MI6 İngilizce Askeri İstihbarat anlamına gelen Military Intelligence kelimelerinin kısaltması. Sondaki rakam ise 1. Dünya Savaşı döneminde farklı görevlerle kurulan bölümlerden kalma bir sıralamayı belirtiyor. Birleşik Krallık sınırları içinde çalışan MI5’in aksine MI6 dış istihbarat servisi olarak çalışıyor. 1994 yılına kadar varlığı resmi olarak kabul edilmeyen kurum İngiltere’nin çıkarları adına yurt dışında istihbarat toplamak, düşman olarak görülen öznelerin silahlanmasını önlemek, terörizm karşıtı faaliyetlerde bulunmak gibi sınırları tam belirli olmayan bir görev tanımıyla işliyor. Kurumun istihbarat camiasında bilinen adıyla Five Eyes (Beş Göz) programı çerçevesinde ABD-Avustralya-Kanada-Yeni Zelanda ile doğrudan işbirliği sistematiği bulunuyor.
Yaklaşık 15 yıl önce Orta Doğu’da patlak veren ve “Arap Baharı” adı verilen emperyalist müdahalenin istenen sonuca tam olarak ulaşamadığı Suriye’nin, bildiğimiz anlamıyla devlet olarak var olmadığı ilk günlerden geçiyoruz. Şam’daki Esad rejiminin düşmesine öncülük eden Heyet Tahrir-uş Şam (HTŞ) liderliğindeki cihatçı çeteler emperyalizmin bütünlüklü bir desteğiyle adım adım güçlendirilip son saldırıya hazırlandı. Burada İngiltere ve MI6 önemli bir yer tutuyor.

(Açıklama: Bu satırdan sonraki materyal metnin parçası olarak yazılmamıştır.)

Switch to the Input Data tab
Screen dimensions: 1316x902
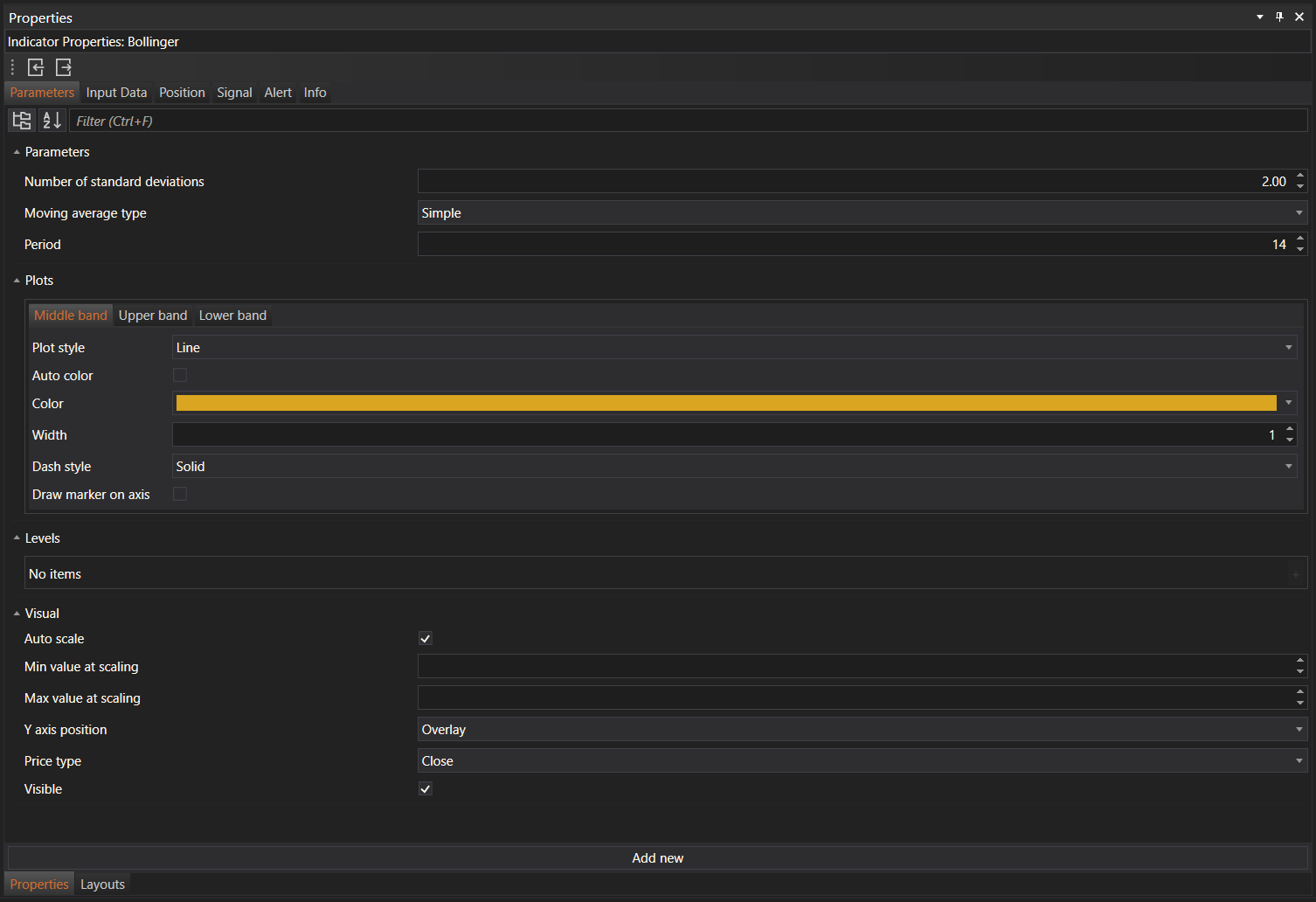pos(116,93)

İnsani yardım kisvesinde cihatçılara destek
Suriye’de yaşanan iç savaşın iki tarafın da yenişemediği ilk ateşkes döneminde İngiltere, cihatçıların egemenliği altındaki bölgelere insani yardım toplamaya başladığını ilan etti. Demokrasinin ülkede inşa edilmesi gibi kulağa hoş gelen söylemlerle yardım aktaran ilk kurum Conflict, Stability and Security Fund (CSSF) idi (Çatışma, İstikrar ve Güvenlik Fonu). 2015 yılında başlatılan program sayesinde Suriyeli cihatçı muhaliflere en az 215 milyon sterlin yardım yapıldı.1 Bu raporlarda geçen terminoloji insanı çok rahatlatıyor: barışın korunması (peacekeeping), filancanın güçlendirilmesi (strengthening), falancanın desteklenmesi (supporting). Ancak gerçekler hiç de öyle değil.

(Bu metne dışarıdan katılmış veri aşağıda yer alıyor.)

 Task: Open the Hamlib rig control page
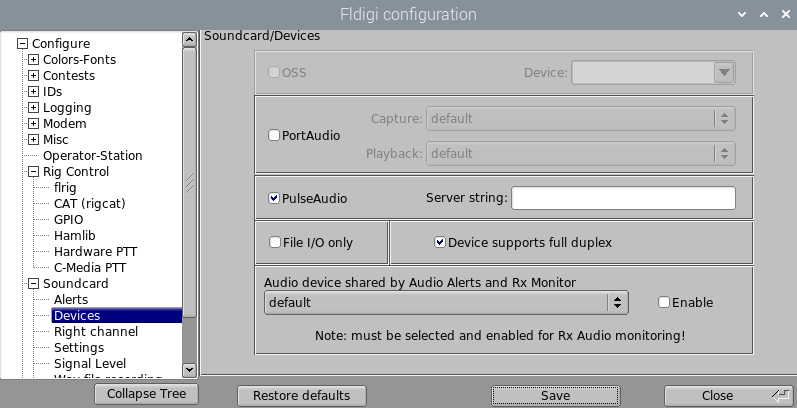coord(74,236)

Britanya hükümeti kamuoyu baskısı nedeniyle cihatçı örgütleri terör listesine dahil ettiği için yapılan yardımların yoksullukla savaş, idari mekanizmaların güçlendirilmesi gibi kılıflara sokulması gerekiyor. Sahada gerçekleşen ise çok başka. El-Kaide bağlantılı El-Nusra Cephesi’nden ayrılan çeşitli gruplar tarafından kurulan HTŞ’nin denetimi ele geçirdiği bölgelerde hayat hiç de “centilmen” İngilizlerin aktardığı şekilde akmıyordu. Selefi esaslara göre idare edilen bölgelerde muhalif siyasi görüş bildirmek, bunu örgütlemeye çalışmak ölümle eşanlamlıydı. Ancak buna rağmen cihatçı örgütleri Esad iktidarına karşı besleyip büyüten İngilizler bu grupların “ılımlı” muhalif olduklarını, ne Irak-Şam İslam Devleti (IŞİD) ne de El-Kaide gibi olmadıklarını savunuyordu.

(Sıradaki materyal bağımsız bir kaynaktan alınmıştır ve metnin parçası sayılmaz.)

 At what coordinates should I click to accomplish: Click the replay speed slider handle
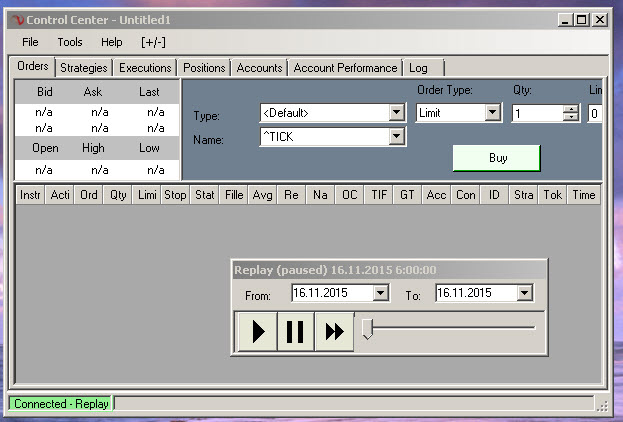click(367, 328)
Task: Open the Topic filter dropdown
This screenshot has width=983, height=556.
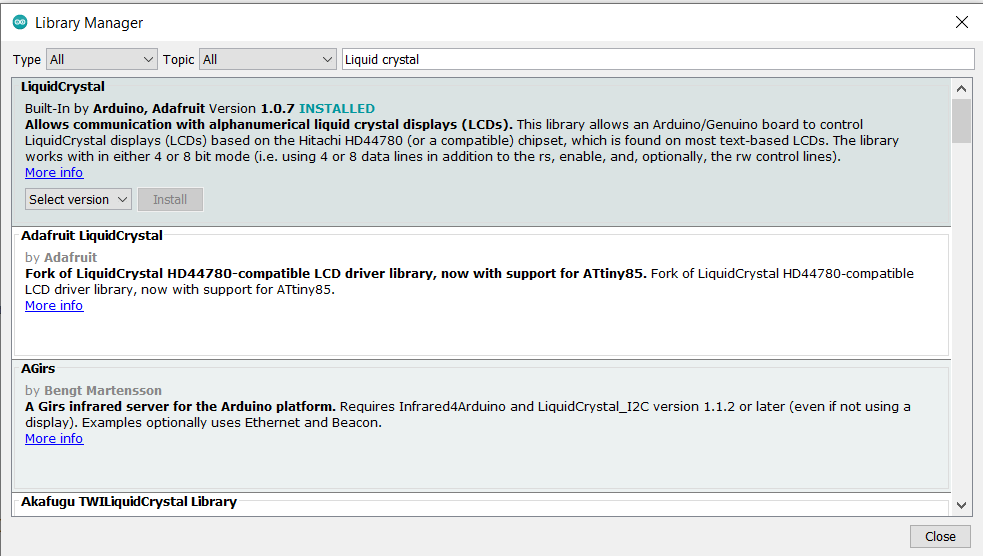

İngiltere’nin cihatçıların elindeki bölgelere yardım yaptığı program bununla sınırlı değil. Access to Justice and Community Support (AJACS - Adalete Erişim ve Toplumsal Destek) programının doğrudan cihatçılara kaynak aktardığı BBC Panorama programıyla ifşa edilince program 2017 yılında askıya alındı.2 Bu döneme kadar muhaliflerin denetimi altındaki bölgelerdeki polis kuvvetleri yardım adı altında cihatçılara silah, mühimmat ve askeri eğitim desteği verildiği bilinmektedir.
Askeri destekte NATO etkisi
Suriye’de iç savaşın ilk patlak verdiği dönemde ülkemizdekiler de dahil olmak üzere NATO üslerine getirilen cihatçıların MI6 uzmanlarından askeri eğitim aldığı biliniyor.3 Burada İngiltere özellikle Türkiye üzerinden Libya’daki cephanelerin Suriye’deki muhaliflere iletilmesinde belirleyici rol oynuyor.4 Öte yandan Suudi Arabistan, Katar ve Ürdün de kapılarını İngiliz istihbaratçılara ve eğitilecek cihatçılara açıyor.5
Muhalif medya ayağı örülüyor
İngiltere’nin ve ona bağlı MI6 kurumunun cihatçılara verdiği destek sadece mali ve askeri alanlarla sınırlı değil. Yine ABD ve Kanada ile eşgüdümlü olarak kurulan medya altyapısında muhalifler lehine olacak şekilde bir medyacılığın kurulduğu anlaşılıyor. İstanbul başta olmak üzere bölgeye yakın önemli kentlerde ofis açan bu teşkilat yurtdışındaki Suriyeli muhalifleri maaşa bağlayarak Suriye içinde bilgi kaynakları yaratmış. Suriye’de yerleşik ve kendilerinin bir haber kaynağı olarak yansıtıldığını bilmeyen çok sayıda kişi özellikle Batılı medya kuruluşlarına gazeteci şekilde tanıtılıyor ve yanlı haberlere kaynak olarak gösteriliyor. Bu kişilerden alınan bilgiler “Özgür Suriye” üst başlığında toplanarak ve sözümona radikal unsurlardan arındırılarak Esad karşıtı, ılımlı Suriye muhalefetini destekleyici şekilde sunuluyor. Öte yandan bu program kapsamında “gazeteci” olarak yetiştirilmek üzere işe alınan kişilerden istihbarat sağlamalarının beklendiğini de ekleyelim. Sonrasında elde edilen “haberler”in Sky News Arabia, BBC Arapça, El Cezire, El Arabiya gibi emperyalizmle uyumlu yayın yapan kurumlara servis edildiğini ekleyelim.6
İngiltere’de düzen içi olsalar da muhalif kimlikleriyle bilinen Guardian veya Observer gibi gazeteler de dahil olmak üzere belli başlı yayın organlarının ağız birliği yapmışcasına İngiliz istihbaratının Suriyeli cihatçı muhaliflere verdiği desteği görmezden gelmesi de dikkat çekici bir not.7
- 1. https://www.gov.uk/government/publications/conflict-stabilisation-and-s…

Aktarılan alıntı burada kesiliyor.